The American Academy of Family Physicians (AAFP) has published evidence rating recommendations for clinical practice of nocturnal enuresis but not diurnal enuresis.[20] The AAFP guidelines for evaluating diurnal enuresis begins with an enuresis-specific history and a physical examination of the rectum, genitalia, abdomen, spine, nose, ears, throat, abdomen, and a focused neurologic examination.[20] Additionally, the guidelines emphasize identifying any red flag symptoms and performing a urinalysis.[20] If red flags are present or the patient does not respond to initial treatment, secondary causes of incontinence are suspected or further imaging studies—such as renal and bladder ultrasound, voiding cystourethrography, MRI of the lumbosacral spine, and urodynamic studies—are recommended.[20] Based on imaging or urodynamic findings, the AAFP suggests referral to a subspecialist if an underlying medical condition is identified or recommends subspecialist management with biofeedback and a voiding regimen if dysfunctional voiding is suspected.[20]
The AAFP recommends treatments with biofeedback and medications such as Oxybutynin and Desmopressin.[20] Additionally, these guidelines align with those from Italy regarding the general pediatrician's workup. Italian guidelines differentiate between diurnal incontinence with urgency and without urgency.[21] For incontinence with urgency, the recommendations begin with oxybutynin, followed by TENS therapy or botulinum toxin A treatment; for incontinence without urgency, secondary medical conditions are identified and treatment options such as biofeedback, alpha-blocker medications, urotherapy, intermittent catheterization, or surgery are recommended based on the specific condition.[21]

Non-Pharmacological Management Options

Initial treatment for diurnal enuresis emphasizes conservative options, including behavioral modifications and biofeedback. Wiener found that behavioral strategies such as timed voiding, fluid intake adjustments, and voiding diaries improve symptoms in approximately 74% of cases after one year.[22] However, a downfall can be argued as these methods are labor intensive and require a high level of motivation in both parents and children.[23] Biofeedback enhances treatment by using electrode pads to measure pelvic floor muscle function, converting data into an interactive game where children control animations through muscle contractions. Symptom improvement is observed in at least half of patients, particularly those over nine years old.[24] However, biofeedback's invasiveness, requiring perineal electrodes or anal plugs, remains a drawback.[22] The absence of standardized guidelines contributes to variability in treatment, often leading to overuse of anticholinergics as a first-line option.[23] Tailoring treatment based on individual diagnostic factors such as bladder capacity and voiding patterns may optimize outcomes and reduce unnecessary pharmacologic use.[25] Further research and consensus are needed to develop clearer guidelines that balance efficacy, feasibility, and patient-centered care in the treatment of diurnal enuresis.
Osteopathic manipulative treatment can be an effective approach for patients with various medical conditions.
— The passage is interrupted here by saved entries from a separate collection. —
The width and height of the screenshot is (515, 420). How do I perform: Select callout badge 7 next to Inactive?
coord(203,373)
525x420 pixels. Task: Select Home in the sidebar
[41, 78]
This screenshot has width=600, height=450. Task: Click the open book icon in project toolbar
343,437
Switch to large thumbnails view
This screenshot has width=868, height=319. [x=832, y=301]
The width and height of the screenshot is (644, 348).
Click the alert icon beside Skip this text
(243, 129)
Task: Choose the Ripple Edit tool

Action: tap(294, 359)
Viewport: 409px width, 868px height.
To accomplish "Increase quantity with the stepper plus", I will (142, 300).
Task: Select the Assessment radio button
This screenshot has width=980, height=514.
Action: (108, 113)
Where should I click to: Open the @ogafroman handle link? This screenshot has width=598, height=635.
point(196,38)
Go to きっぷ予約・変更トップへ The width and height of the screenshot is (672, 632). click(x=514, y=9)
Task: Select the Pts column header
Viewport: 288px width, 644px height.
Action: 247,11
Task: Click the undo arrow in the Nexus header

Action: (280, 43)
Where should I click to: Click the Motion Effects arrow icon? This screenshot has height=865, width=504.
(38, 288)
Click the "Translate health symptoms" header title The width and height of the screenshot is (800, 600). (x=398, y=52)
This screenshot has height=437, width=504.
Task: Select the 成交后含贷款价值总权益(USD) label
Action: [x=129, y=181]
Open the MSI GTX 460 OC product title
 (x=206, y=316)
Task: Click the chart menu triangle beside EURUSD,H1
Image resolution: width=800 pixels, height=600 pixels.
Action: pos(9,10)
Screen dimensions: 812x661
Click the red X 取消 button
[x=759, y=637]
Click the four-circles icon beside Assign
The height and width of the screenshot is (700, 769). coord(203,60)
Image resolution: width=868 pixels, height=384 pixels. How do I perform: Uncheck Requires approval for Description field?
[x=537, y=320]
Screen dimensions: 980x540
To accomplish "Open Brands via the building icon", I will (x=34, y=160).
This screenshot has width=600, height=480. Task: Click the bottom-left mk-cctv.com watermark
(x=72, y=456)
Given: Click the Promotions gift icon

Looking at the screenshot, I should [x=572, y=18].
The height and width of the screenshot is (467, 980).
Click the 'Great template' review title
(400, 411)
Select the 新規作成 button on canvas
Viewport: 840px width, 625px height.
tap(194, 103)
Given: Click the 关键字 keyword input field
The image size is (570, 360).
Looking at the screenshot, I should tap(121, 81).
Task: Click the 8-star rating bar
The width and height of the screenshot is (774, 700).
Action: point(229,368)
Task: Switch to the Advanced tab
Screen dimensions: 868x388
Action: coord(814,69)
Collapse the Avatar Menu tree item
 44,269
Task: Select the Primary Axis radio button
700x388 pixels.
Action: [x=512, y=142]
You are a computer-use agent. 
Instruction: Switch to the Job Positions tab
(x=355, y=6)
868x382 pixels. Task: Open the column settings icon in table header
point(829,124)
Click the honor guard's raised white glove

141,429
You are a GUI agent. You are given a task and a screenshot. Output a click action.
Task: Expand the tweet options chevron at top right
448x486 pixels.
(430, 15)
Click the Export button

A randomized, prospective clinical trial by Ibrahim Elgohary et al. evaluated the effectiveness of combining osteopathic techniques with biofeedback and behavioral modification to treat functional daytime urinary incontinence (FDTUI).[26] The study randomly assigned 117 children, aged 6 to 16 years, into three groups: Group A received biofeedback, osteopathic techniques, and behavioral training; Group B received biofeedback and behavioral training; and Group C received osteopathic techniques and behavioral training.[26] The study implemented interventions for 10 weeks, followed by an 8-week follow-up period.[26] Urinary incontinence severity was assessed using a 24-hour pad test, lower urinary tract symptoms (LUTS) were evaluated with the Pediatric Lower Urinary Tract Scoring System (PLUTSS) questionnaire, and parameters such as voiding frequency, voiding volume, and leakage episodes were recorded in a bladder diary .[26] Visceral mobility was improved using visceral, articular, myofascial, and high-velocity low-amplitude techniques, which included stretching the greater omentum, inhibiting psoas muscle hypertonicity, massaging the obturator foramen, and treating the T10-L2 spinal region and sacroiliac joint.[26] Superficial electrodes and EMG-guided biofeedback on pelvic floor and hip flexor muscles were used for biofeedback treatment, and patients and their parents received education on anatomy, bladder diaries, and therapies for behavioral training adjustments.[26] While all three groups showed decreases in PLUTSS and pad test scores after the intervention, Group A, which received biofeedback with osteopathic techniques and behavioral training, experienced the greatest improvement.[26] The combined treatment approach of biofeedback, osteopathic techniques, and behavioral modifications was the most effective in reducing urinary incontinence symptoms, suggesting that biofeedback may have the strongest impact on bladder control.[26] These findings support a holistic, integrative approach to managing FDTUI and highlight the need for further research on combination therapies, including osteopathic techniques, to optimize treatment strategies.
The clinical trial by Ibrahim Elgohary et al. treated the sacroiliac joint, psoas muscle, lower thoracic and upper lumbar vertebrae, and obturator foramen with OMT, as these are the viscero-somatic reflexes that help guide treatment for urinary incontinence.[26] Viscero-somatic reflexes are interactions between the spinal cord, soft tissues, and viscera that manifest as somatic findings; osteopathic physicians can treat these reflexes to address underlying visceral dysfunctions in the body.[27] Since the early 1900s, osteopathic physicians have studied and treated viscero-somatic reflexes, which are commonly referred to by allopathic physicians as central sensitization. Central sensitization occurs when the central nervous system undergoes functional, structural, and chemical changes, altering its response to sensory stimuli and pain.[28] When these changes occur, physicians can diagnose and treat dysfunctions that present as somatic findings, ultimately addressing underlying visceral dysfunctions. Osteopathic techniques can help restore function in the body and serve as a valuable adjunct therapy in managing diurnal enuresis in children.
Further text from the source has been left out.